Business Services Industry
Max Weber and the Idea of Economic Sociology
American Journal of Economics and Sociology, The, July, 1999
Richard Swedberg, Princeton University Press, 1998. ISBN 0 691 02949 0. Index.
This is a superb monograph that ranges the entire body of Weber's scholarly writings. Swedberg paints a satisfying picture of what else was going on in the German-speaking world when Weber was actively exploring new insights about the origins of capitalism. Each part of Weber's work was written with an image of a larger and more complete set of questions in mind. Swedberg takes us back in time so we can appreciate Weber's broader visions and interests. Weber's arguments are not just summarized (in good text-book fashion) but, rather, their significance and broader web of implications is deftly laid out for further investigation. With care and expert precision, the nature and significance of the Weber arguments are made clear and accessible. The text contains many important notes in which the secondary literature is discussed so that the interested reader is directed to complementary discussions of these same issues.
Unlike many recent attempts to provide a viable platform for an economic sociology, Weber tried to unite "interest driven behavior and social behavior" (p. 4). Swedberg's book chronicles that effort. For Weber, individual behavior was social insofar as "its subjective meaning [took] account of the behavior of others" (p. 5). Weber's search at the end of the 19th century for a replacement term for "political economy" - an effort that occupied the attention of many other economists of the day - took him to the door of "social economics." Swedberg offers a most complete account of the emergence of terms like "Sozialoekonomik" and "Wirtschaftssoziologie" and compared and contrasted their respective meanings with the current "network theory" approach.

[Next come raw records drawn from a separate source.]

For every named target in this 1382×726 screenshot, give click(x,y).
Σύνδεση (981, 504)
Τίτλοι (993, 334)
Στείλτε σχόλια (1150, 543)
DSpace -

Network theorists such as Professor Mark Granovetter emphasize how economic relationships are embedded within a wider framework of social meanings and social relationships that economists wilfully ignore (pp. 165-170). Network theorists offer their approach as an alternative to the interest-driven behavior studied by economics. Swedberg's considered conclusion - the same as Max Weber's - is worth repeating: "[the] idea that one must unite an interest-driven analysis with a social one is as important today as it was at the beginning of the twentieth century" (p. 170). That is why Weber's path-breaking writings contain lessons for our times.
There is a huge amount of information about Weber in the secondary literature. Much of this is useful and interesting but fails to do justice to the enormous breadth and scope of Weber's contributions. For example, I admired Weber's facility with law and the development of legal institutions. Until reading Swedberg's book, however, I had not appreciated that the "reason why Weber pays so much attention to law in his economic sociology . . . has to do with his interest in and vast, comparative knowledge of the subject" (p. 82). Weber "was better trained in law than in any other subject" (p. 82). Weber's erudition about law and its history led him to challenge Werner Sombart's influential conclusion that the "Jews had invented some of the most important legal institutions of capitalism" (p. 94). The forms of commercial practice were of more ancient origins and the Jews had at best transmitted several commercial forms to the West. Weber's central thesis was that the "major legal institutions, on which modern capitalism rests, have their origin in medieval law and not in Roman law" (p. 96). Weber placed enormous emphasis on law and economics, yet his pioneering efforts are still not appreciated by the contemporary law and economics movement.
There is so much else in Weber's work that has not been digested by the modern generation that Swedberg's book can be read as a veritable brochure suggesting novel lines of research. Consider what Weber had to say about the interaction between geography and social organization: the control of water rights on society is as much a problem in modern California as it was in ancient Egypt. Unfortunately, modern discussion makes no use of Weber's prescient theory of "'hydraulic bureaucracy" although, thanks to Swedberg, the concept reaches out for a modern writer to adopt it and give it a new home. This book is a most valued edition to our recent literature on the problems connecting modern economics and modern sociology. This monograph by itself is interesting enough to spark another Weberian revival about the connections between economics and sociology that can and should be made.